++++ SOURCE MATERIAL

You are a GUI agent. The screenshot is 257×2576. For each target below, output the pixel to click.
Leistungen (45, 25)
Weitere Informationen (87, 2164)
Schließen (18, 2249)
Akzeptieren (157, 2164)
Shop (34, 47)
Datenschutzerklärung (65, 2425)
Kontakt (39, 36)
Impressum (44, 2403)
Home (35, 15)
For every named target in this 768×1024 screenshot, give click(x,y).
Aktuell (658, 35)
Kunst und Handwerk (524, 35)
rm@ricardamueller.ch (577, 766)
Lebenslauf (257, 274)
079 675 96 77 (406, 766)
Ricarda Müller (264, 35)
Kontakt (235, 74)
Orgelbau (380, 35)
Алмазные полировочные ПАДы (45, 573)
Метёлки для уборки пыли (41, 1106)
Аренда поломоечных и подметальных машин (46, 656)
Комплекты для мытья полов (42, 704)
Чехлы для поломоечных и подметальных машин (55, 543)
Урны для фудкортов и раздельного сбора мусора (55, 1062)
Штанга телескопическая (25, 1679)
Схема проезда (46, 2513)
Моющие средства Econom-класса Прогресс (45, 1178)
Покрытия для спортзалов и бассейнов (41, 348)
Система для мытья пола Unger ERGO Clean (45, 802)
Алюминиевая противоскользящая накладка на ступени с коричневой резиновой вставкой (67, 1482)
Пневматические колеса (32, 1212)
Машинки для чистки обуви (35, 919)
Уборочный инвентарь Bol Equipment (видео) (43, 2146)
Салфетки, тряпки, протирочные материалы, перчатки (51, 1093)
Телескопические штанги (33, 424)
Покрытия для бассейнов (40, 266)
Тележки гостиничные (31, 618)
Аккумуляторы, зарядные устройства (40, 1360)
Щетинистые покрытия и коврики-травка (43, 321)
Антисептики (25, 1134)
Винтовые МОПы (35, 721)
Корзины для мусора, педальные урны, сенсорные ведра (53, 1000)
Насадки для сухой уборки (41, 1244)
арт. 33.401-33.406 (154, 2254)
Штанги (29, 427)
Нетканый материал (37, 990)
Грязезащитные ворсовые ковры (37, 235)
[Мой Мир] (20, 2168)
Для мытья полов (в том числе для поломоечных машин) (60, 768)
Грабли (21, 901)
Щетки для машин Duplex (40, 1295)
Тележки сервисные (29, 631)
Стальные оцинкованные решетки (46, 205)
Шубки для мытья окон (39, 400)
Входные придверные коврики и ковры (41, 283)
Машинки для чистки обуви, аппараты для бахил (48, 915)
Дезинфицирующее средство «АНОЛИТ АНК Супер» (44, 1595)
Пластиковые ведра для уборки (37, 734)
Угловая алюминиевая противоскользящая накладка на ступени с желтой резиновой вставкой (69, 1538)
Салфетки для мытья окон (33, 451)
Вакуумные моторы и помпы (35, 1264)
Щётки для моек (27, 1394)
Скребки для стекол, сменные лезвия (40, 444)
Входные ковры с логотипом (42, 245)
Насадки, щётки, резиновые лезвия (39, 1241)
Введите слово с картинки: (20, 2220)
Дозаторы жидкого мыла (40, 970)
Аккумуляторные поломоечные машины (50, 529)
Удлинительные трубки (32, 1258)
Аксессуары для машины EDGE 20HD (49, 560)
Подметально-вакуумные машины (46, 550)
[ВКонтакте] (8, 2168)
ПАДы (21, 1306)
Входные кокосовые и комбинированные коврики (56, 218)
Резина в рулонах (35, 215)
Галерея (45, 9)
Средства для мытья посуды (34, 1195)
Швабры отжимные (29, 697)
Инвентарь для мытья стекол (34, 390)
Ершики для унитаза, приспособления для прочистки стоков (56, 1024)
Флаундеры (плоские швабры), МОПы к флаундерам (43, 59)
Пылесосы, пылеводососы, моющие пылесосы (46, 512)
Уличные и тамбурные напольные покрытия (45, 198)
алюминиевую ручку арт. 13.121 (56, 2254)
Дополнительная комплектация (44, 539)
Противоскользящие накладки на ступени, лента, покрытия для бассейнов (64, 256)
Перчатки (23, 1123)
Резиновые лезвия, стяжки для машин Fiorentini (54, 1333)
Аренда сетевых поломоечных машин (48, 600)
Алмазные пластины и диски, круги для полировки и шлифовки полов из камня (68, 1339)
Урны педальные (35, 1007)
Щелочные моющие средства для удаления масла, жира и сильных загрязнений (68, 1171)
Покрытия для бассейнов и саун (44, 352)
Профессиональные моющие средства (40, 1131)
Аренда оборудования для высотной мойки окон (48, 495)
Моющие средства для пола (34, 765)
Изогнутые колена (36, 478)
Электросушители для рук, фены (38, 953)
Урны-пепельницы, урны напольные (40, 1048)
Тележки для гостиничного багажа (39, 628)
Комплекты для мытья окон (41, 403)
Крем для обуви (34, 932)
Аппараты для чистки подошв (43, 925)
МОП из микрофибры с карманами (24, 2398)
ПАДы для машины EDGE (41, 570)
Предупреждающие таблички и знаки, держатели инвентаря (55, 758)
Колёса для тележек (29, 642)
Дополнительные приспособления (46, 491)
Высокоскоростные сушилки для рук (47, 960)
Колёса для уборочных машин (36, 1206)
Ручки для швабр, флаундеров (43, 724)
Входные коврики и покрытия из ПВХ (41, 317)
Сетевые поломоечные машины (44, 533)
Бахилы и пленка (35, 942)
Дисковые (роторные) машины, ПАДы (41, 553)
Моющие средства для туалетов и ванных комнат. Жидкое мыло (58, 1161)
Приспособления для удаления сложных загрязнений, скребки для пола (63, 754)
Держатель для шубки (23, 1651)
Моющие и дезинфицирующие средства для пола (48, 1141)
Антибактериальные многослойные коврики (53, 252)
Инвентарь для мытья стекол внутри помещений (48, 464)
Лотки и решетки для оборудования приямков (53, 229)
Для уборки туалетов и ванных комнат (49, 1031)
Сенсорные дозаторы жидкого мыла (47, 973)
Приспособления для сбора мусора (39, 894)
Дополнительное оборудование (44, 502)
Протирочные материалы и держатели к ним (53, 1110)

++++++++

DESCRIPTION OF THE TASK: In the entries above, find each line with the word "Комплекты" and show it.

REPLY TO THE EXERCISE:
Комплекты для мытья полов (42, 704)
Комплекты для мытья окон (41, 403)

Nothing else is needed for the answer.